▶ **WORK INSTRUCTION**
Check each line of the listing for the word "arrows" and report how many lines contain it, giving nothing but the number.

▶ **SOURCE INFORMATION**
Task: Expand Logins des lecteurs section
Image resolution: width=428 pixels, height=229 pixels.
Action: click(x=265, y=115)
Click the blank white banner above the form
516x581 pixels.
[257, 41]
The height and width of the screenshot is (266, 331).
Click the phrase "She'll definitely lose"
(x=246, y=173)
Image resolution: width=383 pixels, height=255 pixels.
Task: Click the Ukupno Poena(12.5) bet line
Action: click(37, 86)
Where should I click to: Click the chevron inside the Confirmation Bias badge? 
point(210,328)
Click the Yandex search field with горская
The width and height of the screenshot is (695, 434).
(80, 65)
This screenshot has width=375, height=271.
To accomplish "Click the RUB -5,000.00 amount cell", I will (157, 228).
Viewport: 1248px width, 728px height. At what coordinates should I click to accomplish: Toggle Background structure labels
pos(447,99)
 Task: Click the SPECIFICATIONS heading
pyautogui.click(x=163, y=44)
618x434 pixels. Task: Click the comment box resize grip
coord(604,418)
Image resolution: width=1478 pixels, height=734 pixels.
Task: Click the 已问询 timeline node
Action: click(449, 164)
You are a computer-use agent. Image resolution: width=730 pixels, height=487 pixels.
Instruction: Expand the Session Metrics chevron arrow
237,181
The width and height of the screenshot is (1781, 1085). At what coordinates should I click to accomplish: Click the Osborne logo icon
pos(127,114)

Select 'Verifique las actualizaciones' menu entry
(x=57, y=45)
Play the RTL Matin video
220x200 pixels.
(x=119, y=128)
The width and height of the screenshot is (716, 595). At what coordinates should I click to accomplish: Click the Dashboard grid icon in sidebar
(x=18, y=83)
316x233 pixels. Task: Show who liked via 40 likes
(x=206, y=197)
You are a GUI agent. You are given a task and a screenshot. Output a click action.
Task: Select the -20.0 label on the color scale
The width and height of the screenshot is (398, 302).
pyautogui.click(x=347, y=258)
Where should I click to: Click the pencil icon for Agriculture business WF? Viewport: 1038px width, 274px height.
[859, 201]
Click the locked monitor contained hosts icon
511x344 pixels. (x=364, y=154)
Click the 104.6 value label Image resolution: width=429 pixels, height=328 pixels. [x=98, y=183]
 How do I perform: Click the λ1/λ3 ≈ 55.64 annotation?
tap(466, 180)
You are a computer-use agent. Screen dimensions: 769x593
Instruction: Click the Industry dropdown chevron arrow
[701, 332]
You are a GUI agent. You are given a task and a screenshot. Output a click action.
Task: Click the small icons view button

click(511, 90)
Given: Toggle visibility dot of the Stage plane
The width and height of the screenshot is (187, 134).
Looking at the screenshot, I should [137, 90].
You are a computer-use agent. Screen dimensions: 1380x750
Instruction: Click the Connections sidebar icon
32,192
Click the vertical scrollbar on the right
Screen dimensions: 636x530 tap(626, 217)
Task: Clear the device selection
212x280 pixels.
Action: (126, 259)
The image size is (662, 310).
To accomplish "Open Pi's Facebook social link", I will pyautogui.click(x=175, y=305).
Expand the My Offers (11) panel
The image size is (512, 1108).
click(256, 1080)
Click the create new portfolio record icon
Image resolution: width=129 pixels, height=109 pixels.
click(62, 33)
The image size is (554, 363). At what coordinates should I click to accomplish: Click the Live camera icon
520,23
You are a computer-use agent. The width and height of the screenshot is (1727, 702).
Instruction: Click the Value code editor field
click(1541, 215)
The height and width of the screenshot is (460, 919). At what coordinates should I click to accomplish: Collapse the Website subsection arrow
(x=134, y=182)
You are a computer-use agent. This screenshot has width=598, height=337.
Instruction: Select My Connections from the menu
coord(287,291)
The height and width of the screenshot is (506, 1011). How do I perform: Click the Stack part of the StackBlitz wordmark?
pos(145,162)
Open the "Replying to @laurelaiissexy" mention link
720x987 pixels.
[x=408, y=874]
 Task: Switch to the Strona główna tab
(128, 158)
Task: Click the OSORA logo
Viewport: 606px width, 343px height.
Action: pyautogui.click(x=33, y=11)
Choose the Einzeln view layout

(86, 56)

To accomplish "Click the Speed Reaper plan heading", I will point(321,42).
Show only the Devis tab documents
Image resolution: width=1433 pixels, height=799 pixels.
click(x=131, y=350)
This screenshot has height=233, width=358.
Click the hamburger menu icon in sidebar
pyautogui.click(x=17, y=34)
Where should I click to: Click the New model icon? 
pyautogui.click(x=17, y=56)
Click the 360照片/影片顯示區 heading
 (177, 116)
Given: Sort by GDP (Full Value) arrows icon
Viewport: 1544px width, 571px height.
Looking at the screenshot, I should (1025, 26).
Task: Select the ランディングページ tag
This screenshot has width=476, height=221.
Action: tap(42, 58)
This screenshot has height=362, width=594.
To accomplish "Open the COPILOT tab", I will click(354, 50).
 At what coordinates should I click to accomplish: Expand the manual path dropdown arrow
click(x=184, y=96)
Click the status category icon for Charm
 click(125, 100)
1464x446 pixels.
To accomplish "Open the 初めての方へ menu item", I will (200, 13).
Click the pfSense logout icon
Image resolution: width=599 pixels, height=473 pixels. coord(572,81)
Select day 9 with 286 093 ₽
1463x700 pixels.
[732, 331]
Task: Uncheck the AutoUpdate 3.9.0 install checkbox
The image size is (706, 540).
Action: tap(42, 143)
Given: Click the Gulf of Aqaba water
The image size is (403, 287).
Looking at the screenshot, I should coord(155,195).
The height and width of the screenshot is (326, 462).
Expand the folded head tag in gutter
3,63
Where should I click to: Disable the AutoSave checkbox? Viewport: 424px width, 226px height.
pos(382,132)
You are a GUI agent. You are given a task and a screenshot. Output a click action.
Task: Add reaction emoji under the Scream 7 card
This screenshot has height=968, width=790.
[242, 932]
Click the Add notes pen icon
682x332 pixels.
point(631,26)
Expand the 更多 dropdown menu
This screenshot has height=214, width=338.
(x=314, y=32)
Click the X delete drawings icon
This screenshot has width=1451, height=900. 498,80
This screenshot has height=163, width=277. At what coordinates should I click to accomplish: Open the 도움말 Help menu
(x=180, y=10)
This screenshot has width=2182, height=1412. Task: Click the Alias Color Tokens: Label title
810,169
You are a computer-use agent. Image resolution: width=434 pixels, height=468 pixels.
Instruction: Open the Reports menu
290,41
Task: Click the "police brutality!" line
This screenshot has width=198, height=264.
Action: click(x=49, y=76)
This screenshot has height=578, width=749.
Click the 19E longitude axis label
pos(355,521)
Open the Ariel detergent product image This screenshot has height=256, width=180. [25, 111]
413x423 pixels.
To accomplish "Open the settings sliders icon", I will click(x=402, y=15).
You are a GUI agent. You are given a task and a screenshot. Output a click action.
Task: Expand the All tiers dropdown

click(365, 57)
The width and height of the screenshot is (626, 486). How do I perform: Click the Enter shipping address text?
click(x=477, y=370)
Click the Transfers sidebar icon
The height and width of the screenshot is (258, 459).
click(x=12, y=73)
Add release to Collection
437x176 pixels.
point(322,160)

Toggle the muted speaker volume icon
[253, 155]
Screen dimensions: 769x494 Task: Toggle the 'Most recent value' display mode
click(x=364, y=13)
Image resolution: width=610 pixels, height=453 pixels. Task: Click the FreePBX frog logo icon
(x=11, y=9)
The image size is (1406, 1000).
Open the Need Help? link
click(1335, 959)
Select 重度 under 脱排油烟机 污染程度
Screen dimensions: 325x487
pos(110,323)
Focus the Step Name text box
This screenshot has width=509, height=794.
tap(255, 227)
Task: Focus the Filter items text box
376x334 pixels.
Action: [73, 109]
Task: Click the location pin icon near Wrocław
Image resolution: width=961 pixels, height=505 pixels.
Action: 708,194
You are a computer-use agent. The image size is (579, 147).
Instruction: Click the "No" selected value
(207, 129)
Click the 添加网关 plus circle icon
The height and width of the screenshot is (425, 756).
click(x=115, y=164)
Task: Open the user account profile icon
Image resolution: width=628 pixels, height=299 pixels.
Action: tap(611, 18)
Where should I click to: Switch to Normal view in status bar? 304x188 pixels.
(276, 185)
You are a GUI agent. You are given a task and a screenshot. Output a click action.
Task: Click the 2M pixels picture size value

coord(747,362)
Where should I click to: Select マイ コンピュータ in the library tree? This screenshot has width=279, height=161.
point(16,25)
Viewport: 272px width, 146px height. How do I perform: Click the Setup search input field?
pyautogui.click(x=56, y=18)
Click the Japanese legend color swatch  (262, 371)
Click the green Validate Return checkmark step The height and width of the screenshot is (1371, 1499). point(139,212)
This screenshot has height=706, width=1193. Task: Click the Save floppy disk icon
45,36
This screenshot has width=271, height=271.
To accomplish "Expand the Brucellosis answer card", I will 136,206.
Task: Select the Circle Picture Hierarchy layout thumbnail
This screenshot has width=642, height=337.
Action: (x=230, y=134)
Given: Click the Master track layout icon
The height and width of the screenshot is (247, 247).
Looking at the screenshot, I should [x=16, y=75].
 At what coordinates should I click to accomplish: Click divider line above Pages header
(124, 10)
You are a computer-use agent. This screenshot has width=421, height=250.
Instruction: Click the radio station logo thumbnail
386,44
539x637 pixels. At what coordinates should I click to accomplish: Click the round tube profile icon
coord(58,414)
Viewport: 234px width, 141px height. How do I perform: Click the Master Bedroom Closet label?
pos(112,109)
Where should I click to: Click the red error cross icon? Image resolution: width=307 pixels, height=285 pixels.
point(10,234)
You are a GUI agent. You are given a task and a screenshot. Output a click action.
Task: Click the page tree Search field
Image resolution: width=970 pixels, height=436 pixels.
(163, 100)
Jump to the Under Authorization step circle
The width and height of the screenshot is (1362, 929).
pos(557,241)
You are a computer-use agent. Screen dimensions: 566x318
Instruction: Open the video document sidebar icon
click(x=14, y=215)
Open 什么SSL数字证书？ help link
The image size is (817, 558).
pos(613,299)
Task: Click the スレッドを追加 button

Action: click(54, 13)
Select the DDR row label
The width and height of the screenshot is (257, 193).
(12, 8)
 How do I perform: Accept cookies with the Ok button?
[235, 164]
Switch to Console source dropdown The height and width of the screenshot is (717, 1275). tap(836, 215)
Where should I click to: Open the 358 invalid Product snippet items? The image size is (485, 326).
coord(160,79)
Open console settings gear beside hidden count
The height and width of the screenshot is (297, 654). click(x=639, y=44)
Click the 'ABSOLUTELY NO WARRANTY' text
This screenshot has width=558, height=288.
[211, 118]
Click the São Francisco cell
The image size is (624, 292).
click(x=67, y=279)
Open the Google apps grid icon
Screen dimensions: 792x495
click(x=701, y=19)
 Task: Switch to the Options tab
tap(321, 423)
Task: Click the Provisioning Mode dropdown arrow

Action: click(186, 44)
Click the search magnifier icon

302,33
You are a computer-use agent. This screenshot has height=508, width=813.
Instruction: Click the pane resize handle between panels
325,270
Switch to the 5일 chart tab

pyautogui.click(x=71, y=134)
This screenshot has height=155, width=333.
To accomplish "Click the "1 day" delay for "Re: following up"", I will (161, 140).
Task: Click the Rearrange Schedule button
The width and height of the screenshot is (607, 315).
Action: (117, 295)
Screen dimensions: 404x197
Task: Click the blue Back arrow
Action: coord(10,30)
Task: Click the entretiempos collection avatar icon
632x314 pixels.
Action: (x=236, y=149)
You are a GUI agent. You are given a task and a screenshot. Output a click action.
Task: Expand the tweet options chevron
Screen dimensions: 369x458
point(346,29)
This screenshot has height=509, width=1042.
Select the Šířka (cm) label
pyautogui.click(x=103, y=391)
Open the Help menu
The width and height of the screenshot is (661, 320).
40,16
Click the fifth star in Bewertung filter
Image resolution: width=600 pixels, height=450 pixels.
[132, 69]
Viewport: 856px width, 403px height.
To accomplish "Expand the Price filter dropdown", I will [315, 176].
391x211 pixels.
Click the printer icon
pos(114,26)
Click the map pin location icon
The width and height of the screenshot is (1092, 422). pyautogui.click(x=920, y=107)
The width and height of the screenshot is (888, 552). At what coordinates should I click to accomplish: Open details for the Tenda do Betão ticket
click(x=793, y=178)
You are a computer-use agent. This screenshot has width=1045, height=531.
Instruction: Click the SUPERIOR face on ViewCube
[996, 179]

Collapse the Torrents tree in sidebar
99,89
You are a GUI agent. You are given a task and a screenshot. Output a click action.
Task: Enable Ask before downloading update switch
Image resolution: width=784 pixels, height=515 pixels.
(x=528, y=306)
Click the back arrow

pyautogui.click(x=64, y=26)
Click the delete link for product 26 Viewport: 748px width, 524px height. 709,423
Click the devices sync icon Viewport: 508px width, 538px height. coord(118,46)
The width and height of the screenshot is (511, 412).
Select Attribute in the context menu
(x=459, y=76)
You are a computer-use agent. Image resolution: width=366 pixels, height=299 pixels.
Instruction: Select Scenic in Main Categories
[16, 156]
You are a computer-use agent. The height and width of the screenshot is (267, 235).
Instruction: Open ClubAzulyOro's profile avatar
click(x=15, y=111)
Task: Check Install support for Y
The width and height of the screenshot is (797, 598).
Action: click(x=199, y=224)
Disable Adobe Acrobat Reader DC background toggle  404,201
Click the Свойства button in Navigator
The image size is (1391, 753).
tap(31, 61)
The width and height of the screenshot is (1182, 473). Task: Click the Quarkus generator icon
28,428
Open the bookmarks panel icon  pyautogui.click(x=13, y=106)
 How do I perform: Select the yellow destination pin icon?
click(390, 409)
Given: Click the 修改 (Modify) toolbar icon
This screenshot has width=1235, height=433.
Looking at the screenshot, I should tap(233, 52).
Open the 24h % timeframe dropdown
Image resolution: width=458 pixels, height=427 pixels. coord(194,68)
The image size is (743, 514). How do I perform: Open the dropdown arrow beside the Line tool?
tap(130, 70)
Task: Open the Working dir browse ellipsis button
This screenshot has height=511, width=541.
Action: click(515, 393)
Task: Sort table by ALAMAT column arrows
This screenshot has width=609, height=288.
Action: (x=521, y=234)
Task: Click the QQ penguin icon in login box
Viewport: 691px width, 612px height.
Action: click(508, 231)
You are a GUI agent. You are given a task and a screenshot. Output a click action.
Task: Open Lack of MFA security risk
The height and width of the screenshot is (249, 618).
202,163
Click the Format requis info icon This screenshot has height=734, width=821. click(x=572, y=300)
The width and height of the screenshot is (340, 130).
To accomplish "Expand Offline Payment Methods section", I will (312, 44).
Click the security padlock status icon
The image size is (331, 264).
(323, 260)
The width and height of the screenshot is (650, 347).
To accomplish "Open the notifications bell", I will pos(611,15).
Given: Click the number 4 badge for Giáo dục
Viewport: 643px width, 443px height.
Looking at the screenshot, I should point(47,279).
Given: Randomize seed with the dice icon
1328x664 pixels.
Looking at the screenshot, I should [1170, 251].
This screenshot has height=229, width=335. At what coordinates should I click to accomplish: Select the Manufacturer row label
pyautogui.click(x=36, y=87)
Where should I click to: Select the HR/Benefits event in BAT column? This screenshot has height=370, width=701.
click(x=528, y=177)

▶ **RESPONSE TO THIS TASK**
2